Legal and political experts in the country have censured former president Peter Mutharika, fondly known as APM, over his remarks that his brother the late Bingu was poisoned in 2012.
Speaking on Sunday during a press briefing he held at his retirement home in Mangochi, Mutharika alleged that Malawi’s former president “Bingu was poisoned and something was put in his wine juice at 8am and at 10 he had died.
“It is the fact and I know the people, but let us leave it here,” he said.
Mutharika: Bingu was poisoned
But his comments contradict the 2013 findings of the Commission of Inquiry into the circumstances that led to the death of Bingu wa Mutharika which show that he died on April 5 2012 on the way to Kamuzu Central Hospital (KCH) in Lilongwe.
Reads part of the inquiry: “On the issue of cause of death, the commission has concluded from the evidence before it that the president died of cardiac arrest due to cardiac arrhythmia [irregular beating of the heart]”.
However, in an interview yesterday, private practice lawyer John-Gift Mwakhwawa, who also heads the Law Faculty at the Catholic University of Malawi, said the remarks have the potential to incite violence.
He said: “If that is the claim, it has legal implications.
“First, it was possibly a treasonous act because Bingu was a head of State. Therefore, you may be investigating issues surrounding treason.”
Mwakhwawa called on law enforcement agencies such as the police to investigate Mutharika’s claims.
“When did he know about that [the poisoning]? What did he do about it and if he didn’t do anything, himself being at one point head of State.
“If the claims are baseless, the country will look at him as someone who is trying to incite contempt and violence.”
University of Malawi’s law professor Garton Kamchedzera said Mutharika was simply trying to use his brother’s death for political advantage.
He said: “It is important to understand the former president not just as a person who lost a brother, but also as a politician. When speaking about this, I don’t think he thought about the law and its implications.
“What he said has legal and political implications in that it will boomerang on him in terms of his credibility.”

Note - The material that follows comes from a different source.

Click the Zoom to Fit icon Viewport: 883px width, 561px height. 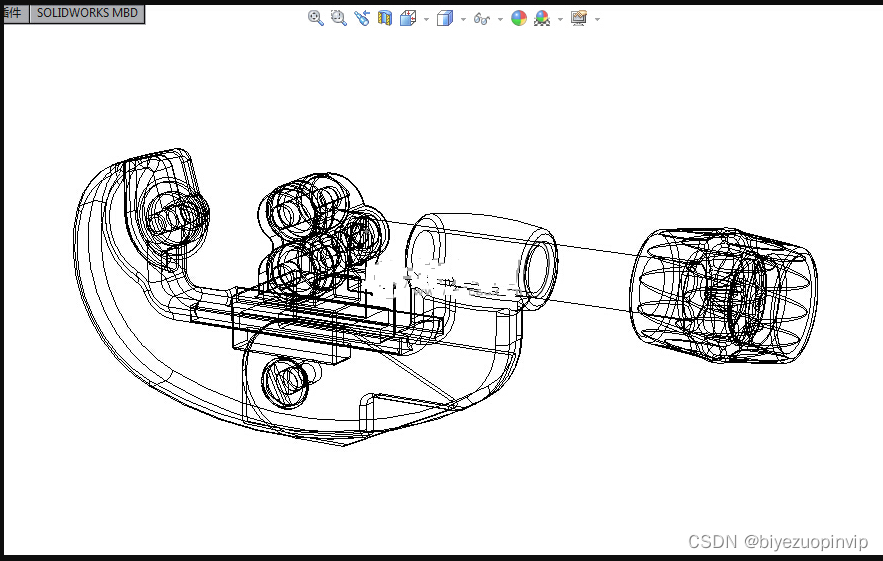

Kamchedzera wondered why Mutharika, who claimed to have known that his brother died at 10am, allowed the body to be flown to South Africa for further treatment.
“Mutharika had an opportunity to testify before the commission, and did he commit perjury?” he asked.
Blantyre-based political analyst Ernest Thindwa said Mutharika was looking for public sympathy.
“Bingu died as head of State and the nation has an interest in the security of a sitting president and security agencies should engage Mutharika on the claims to tell the nation what he knows,” he said.